Estate Administration

Attorney’s Fees

Fees Incurred Prior to Attempt to Probate Will

Zapalac v. Cain, 39 S.W.3d 414 (Tex. App.—Houston [1st Dist.] 2001, no pet.).


Wife contested Husband’s will which favored Daughter. Over a year later, Wife amended her pleadings to include the introduction of an earlier will and to claim attorney’s fees under Probate Code § 243. The trial court determined Wife’s contest was groundless but that both Wife and Daughter acted in good faith in seeking to introduce their respective wills. Accordingly, the court awarded both Wife and Daughter attorney’s fees. Daughter appealed the court’s award of attorney’s fees to Wife.

The appellate court affirmed. Daughter argued that the evidence showed that Wife incurred the attorney’s fees prior to amending her pleadings to assert the validity of the earlier will. Daughter asserted that Probate Code § 243 permits attorney’s fees only from the point Wife first filed a pleading seeking to introduce or defend a will in probate. The court rejected this argument because Daughter lacked sufficient legal authority to support it.

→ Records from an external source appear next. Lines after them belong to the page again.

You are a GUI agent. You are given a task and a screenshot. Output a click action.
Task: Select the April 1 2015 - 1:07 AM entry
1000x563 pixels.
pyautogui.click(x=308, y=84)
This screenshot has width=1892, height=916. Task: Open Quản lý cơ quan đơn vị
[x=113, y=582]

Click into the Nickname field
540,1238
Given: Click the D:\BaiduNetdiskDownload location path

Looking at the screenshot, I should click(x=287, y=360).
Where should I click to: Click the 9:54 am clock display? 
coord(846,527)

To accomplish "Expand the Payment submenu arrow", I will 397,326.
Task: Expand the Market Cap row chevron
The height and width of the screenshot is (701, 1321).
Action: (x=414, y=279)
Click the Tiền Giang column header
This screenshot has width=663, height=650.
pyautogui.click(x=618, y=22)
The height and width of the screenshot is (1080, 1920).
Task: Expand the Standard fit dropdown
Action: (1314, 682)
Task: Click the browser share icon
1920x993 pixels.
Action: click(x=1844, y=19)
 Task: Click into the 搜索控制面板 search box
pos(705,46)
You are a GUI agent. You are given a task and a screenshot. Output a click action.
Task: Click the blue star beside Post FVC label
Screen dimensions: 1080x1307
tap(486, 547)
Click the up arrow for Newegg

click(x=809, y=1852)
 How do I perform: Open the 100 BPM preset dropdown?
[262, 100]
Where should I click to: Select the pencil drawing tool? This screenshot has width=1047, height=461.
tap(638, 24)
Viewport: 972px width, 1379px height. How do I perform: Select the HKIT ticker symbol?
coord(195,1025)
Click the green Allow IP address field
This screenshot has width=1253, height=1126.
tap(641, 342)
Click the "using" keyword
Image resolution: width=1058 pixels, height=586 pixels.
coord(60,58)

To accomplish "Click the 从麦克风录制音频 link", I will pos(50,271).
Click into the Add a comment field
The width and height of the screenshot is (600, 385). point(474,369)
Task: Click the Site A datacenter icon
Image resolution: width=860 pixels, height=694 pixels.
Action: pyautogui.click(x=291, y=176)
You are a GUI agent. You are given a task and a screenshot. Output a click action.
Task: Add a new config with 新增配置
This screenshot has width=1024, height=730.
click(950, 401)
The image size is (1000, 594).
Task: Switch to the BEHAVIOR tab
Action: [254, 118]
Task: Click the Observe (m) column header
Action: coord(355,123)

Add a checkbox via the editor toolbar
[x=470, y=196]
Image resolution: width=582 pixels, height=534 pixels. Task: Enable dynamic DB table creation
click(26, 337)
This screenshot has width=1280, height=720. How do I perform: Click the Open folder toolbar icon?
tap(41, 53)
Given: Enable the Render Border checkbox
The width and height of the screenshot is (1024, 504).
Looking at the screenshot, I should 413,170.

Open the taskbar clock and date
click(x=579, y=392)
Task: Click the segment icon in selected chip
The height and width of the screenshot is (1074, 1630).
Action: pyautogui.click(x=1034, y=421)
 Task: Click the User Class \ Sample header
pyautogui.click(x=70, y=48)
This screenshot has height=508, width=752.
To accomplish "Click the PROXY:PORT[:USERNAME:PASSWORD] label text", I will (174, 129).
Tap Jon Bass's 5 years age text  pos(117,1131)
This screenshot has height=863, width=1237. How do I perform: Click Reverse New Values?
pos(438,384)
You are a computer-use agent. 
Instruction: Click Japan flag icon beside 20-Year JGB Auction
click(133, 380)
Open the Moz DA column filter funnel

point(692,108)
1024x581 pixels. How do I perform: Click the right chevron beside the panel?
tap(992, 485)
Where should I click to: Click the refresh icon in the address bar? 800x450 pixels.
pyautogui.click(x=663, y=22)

Daughter also asserted that there was no evidence to support the trial court’s finding that the legal work performed prior to Wife’s filing the amended pleading was directed toward the admission of the earlier will to probate. The court rejected this argument based on testimony of Wife’s attorney that he had always planned on introducing the earlier will and that it was a strategy matter as to when to file the amended pleading. In addition, there is no “Texas case holding that a party affirmatively seeking to have a will admitted to probate is not entitled to attorney’s fees for that portion of its litigation strategy that contests a rival will.” Zapalac at 419.

Although not properly preserved for appellate review, the court explained that Daughter’s argument that Wife is not entitled to attorney’s fees because the earlier will was not admitted to probate had no merit because Probate Code § 243 does not require that an alleged will be successfully admitted to probate before the court may award attorney’s fees.

Daughter next claimed that the attorney’s fees should not come out of the estate as a whole but rather should only come out of the Wife’s portion of the estate. The court rejected this argument because Probate Code § 243 specifically provides for the attorney’s fees to come out of “the estate.” Had the legislature meant to say “out of the unsuccessful party’s portion of the estate,” it would have included this language in the statute.

Moral: A proponent of a will, even one that has a slight chance of being valid, may be entitled to attorney’s fees even if the proponent incurred the fees prior to making an attempt to probate the will. The proponent must, of course, be in good faith and act with just cause.